Start of Listed entries

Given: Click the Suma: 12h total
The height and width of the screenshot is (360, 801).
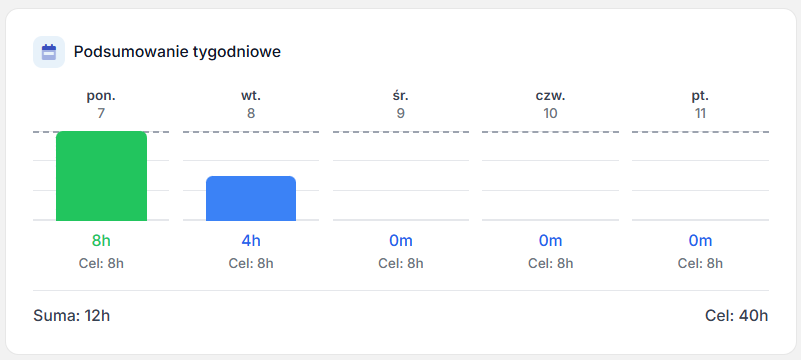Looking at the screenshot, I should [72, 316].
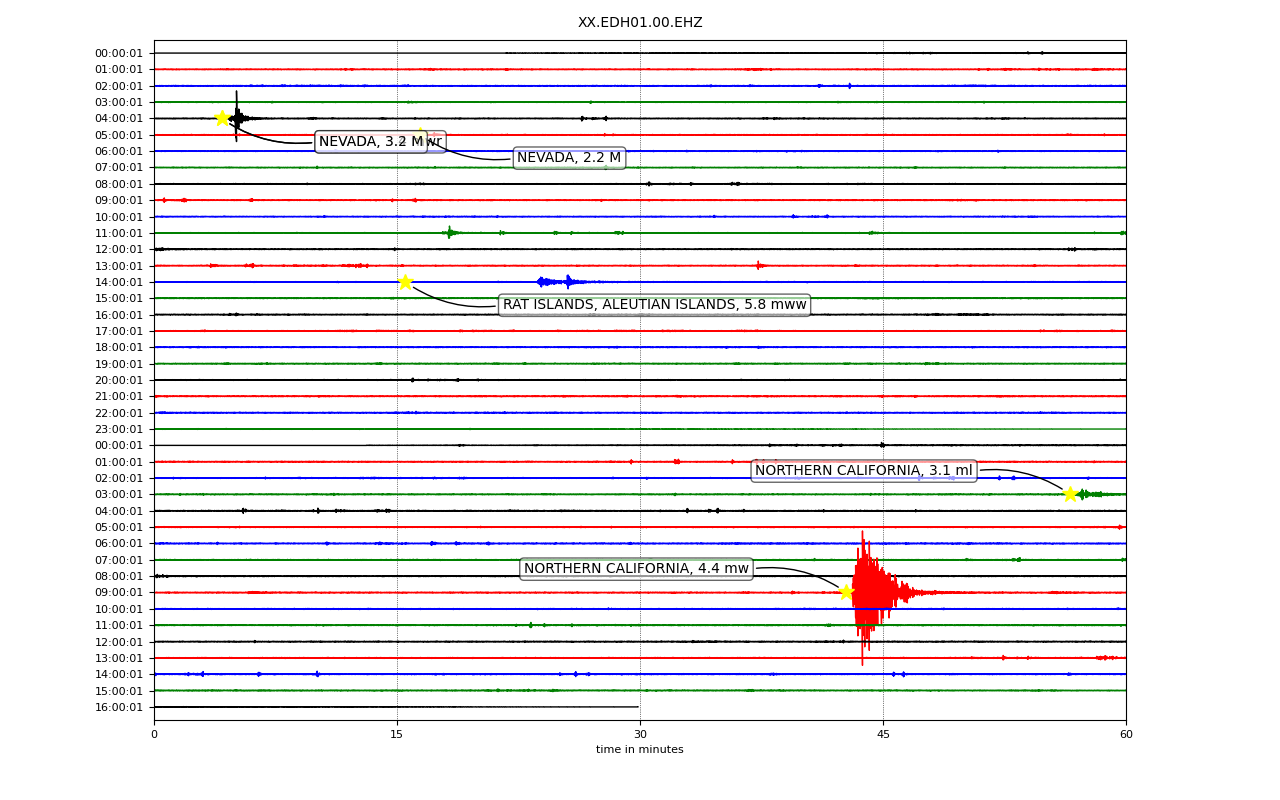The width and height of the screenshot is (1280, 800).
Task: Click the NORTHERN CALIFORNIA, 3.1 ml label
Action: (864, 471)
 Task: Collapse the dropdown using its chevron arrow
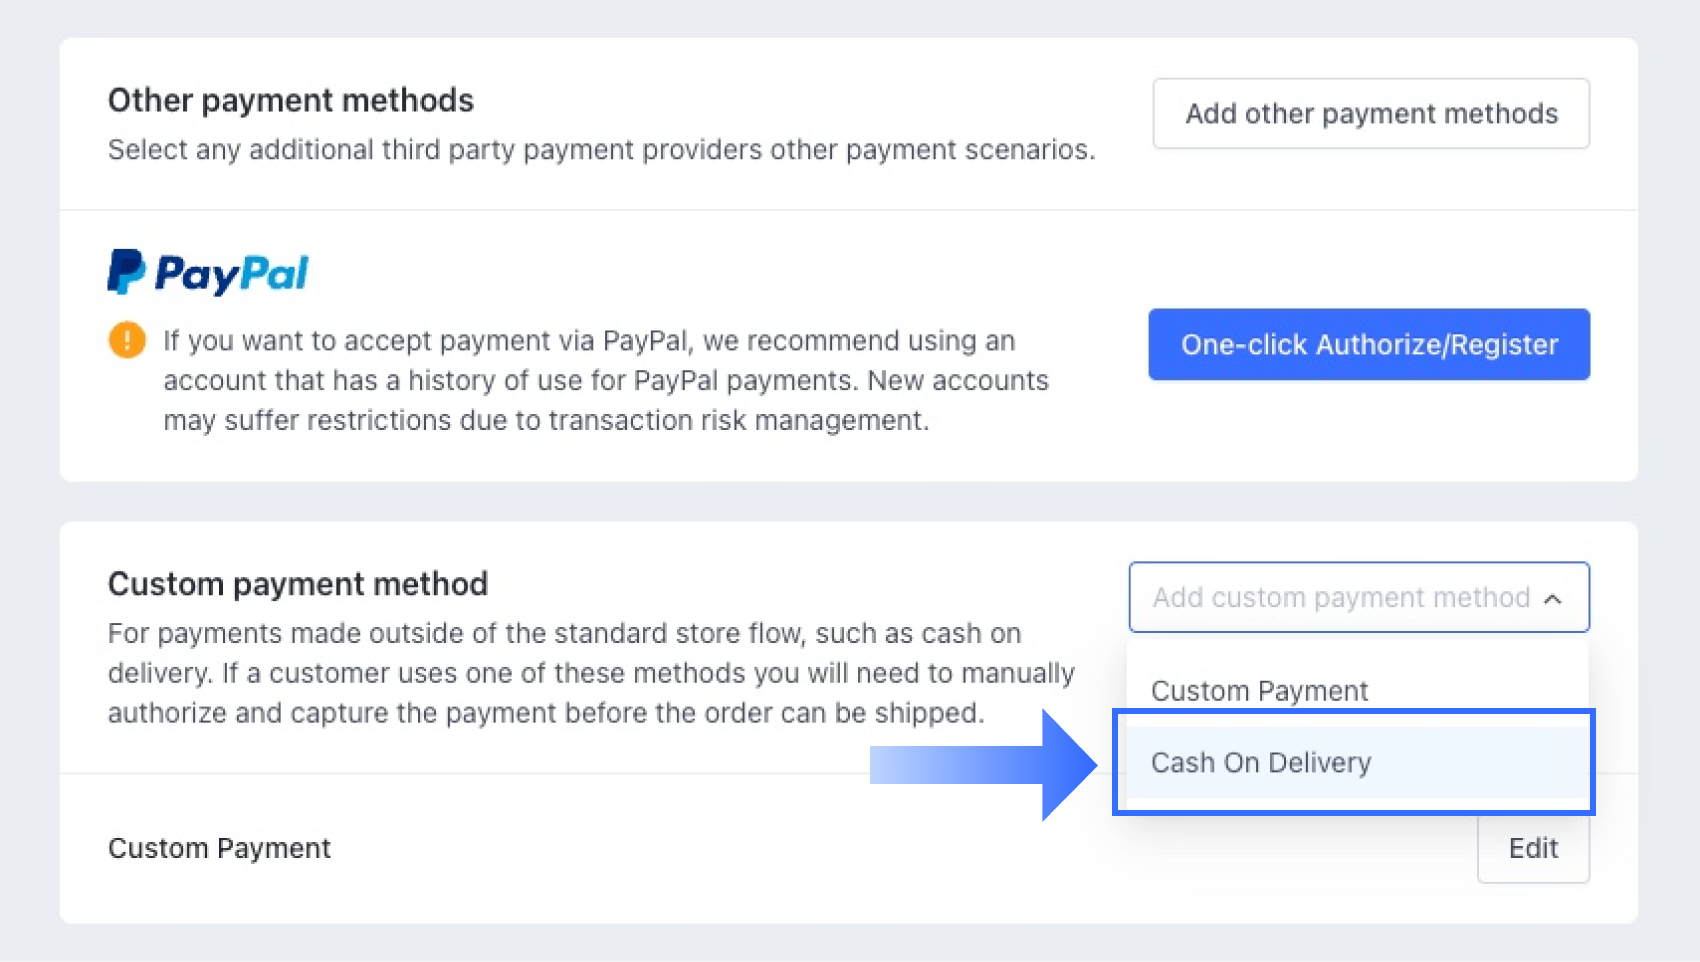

End of Listed entries
Start of Listed entries

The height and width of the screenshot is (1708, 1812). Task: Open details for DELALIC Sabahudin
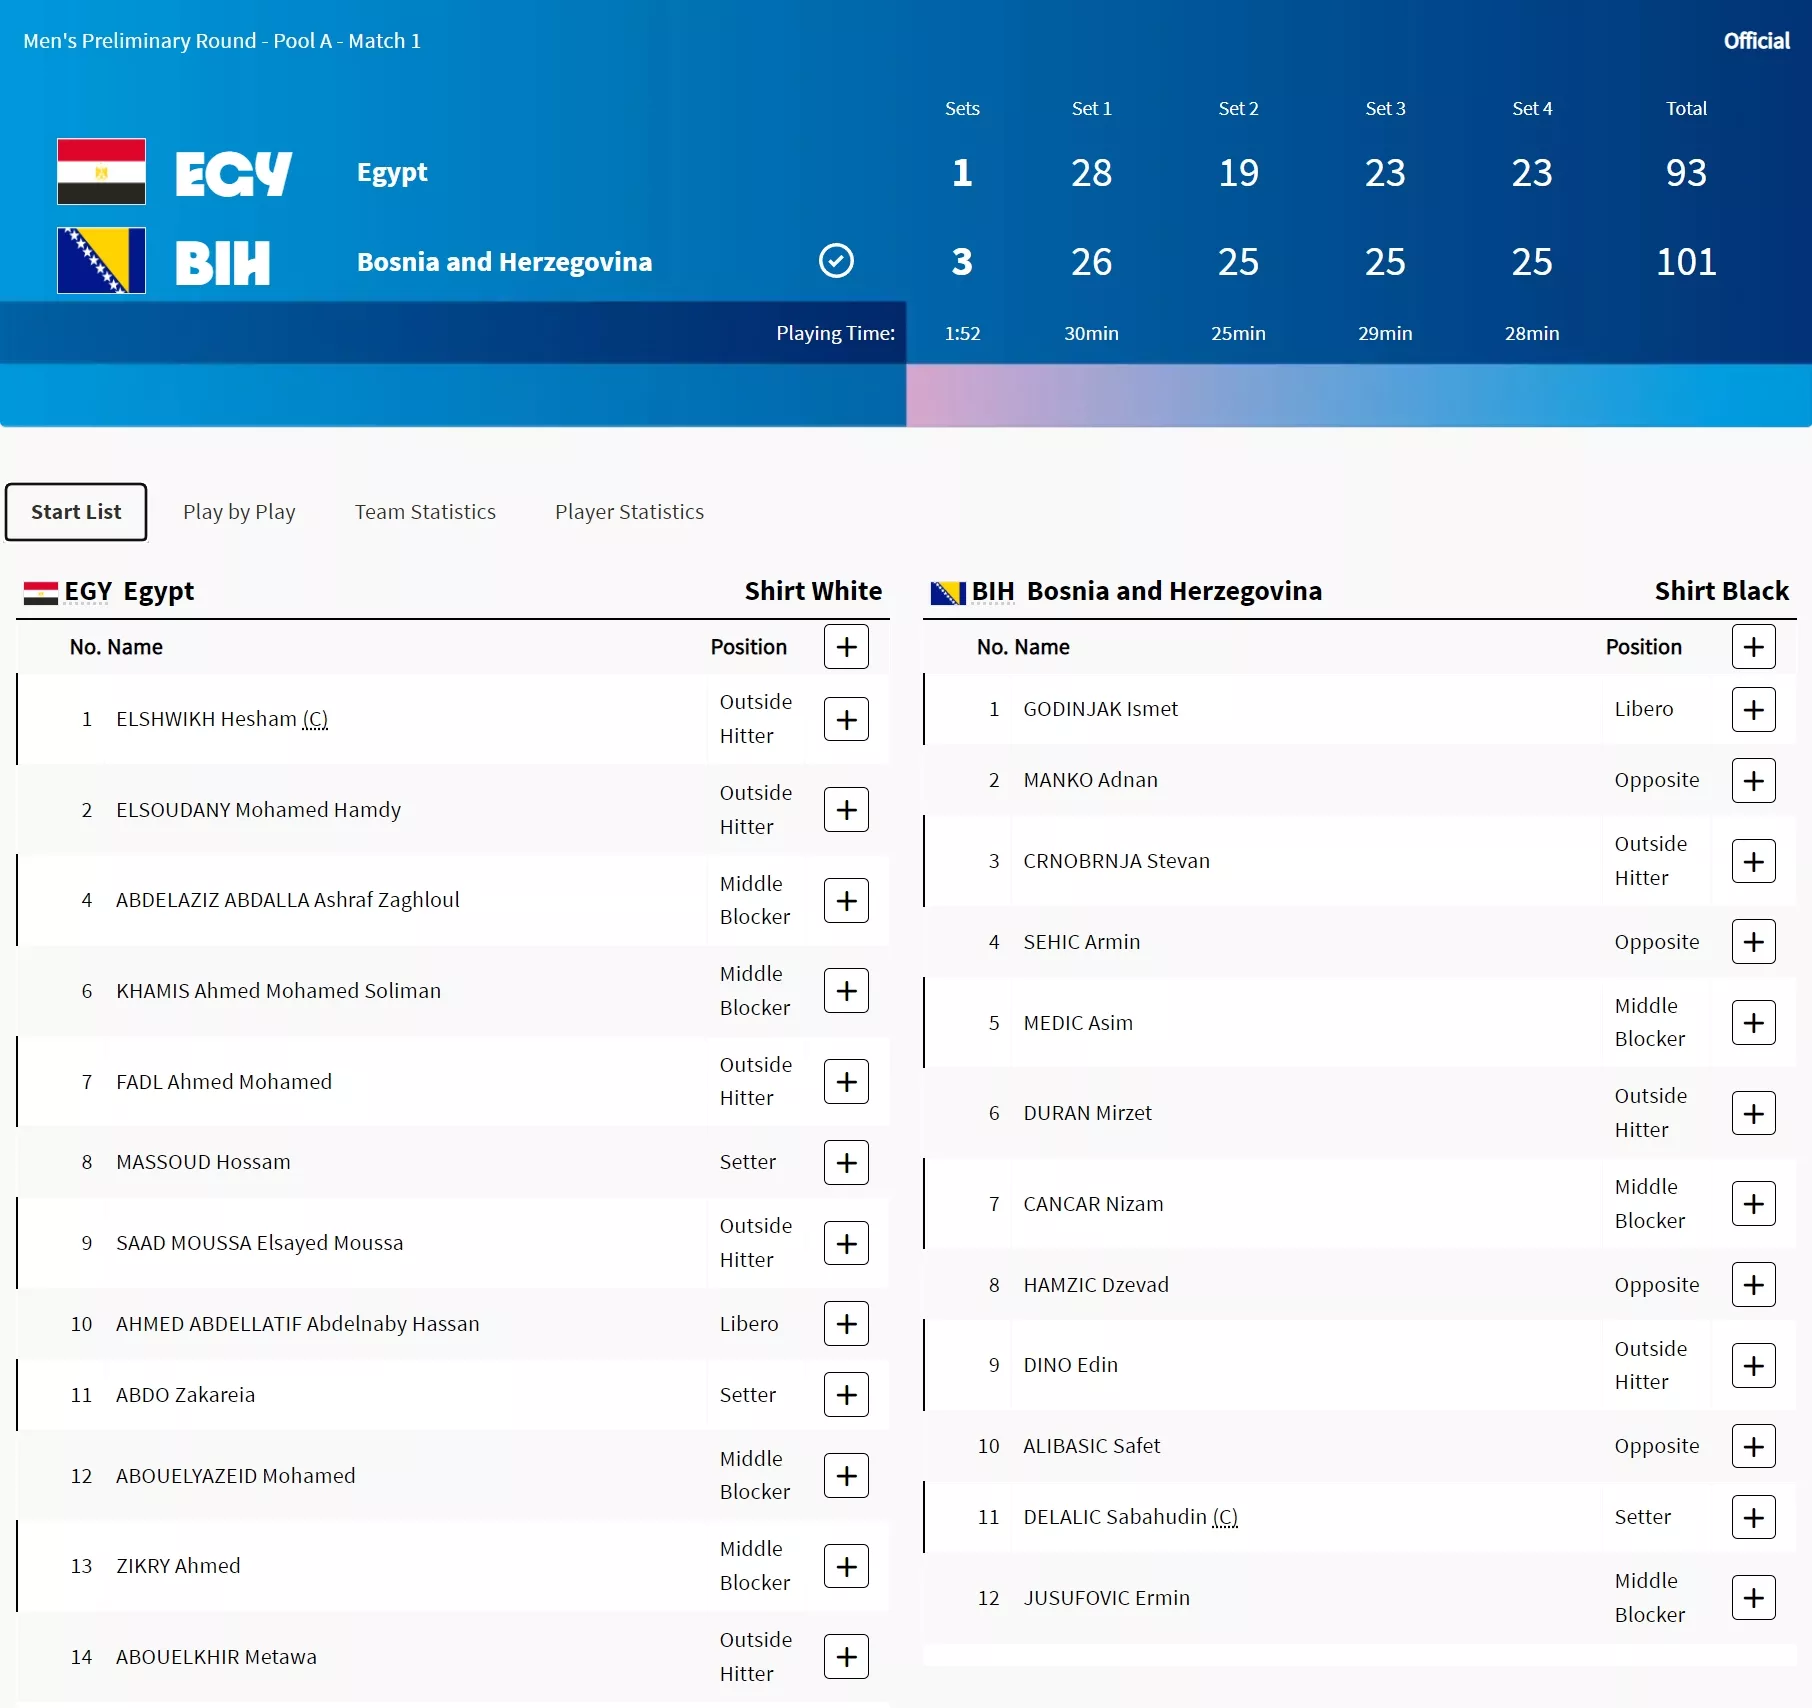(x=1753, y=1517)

End of Listed entries

## Work request
Quote word for word only the lines above from the one containing "Given: Click the Suma: 12h total" through the one containing "Task: Collapse the". Pictures stay out of your copy.

## Output for this task
Given: Click the Suma: 12h total
The height and width of the screenshot is (360, 801).
Looking at the screenshot, I should [72, 316].
The width and height of the screenshot is (1280, 800).
Task: Click the NORTHERN CALIFORNIA, 3.1 ml label
Action: (864, 471)
 Task: Collapse the dropdown using its chevron arrow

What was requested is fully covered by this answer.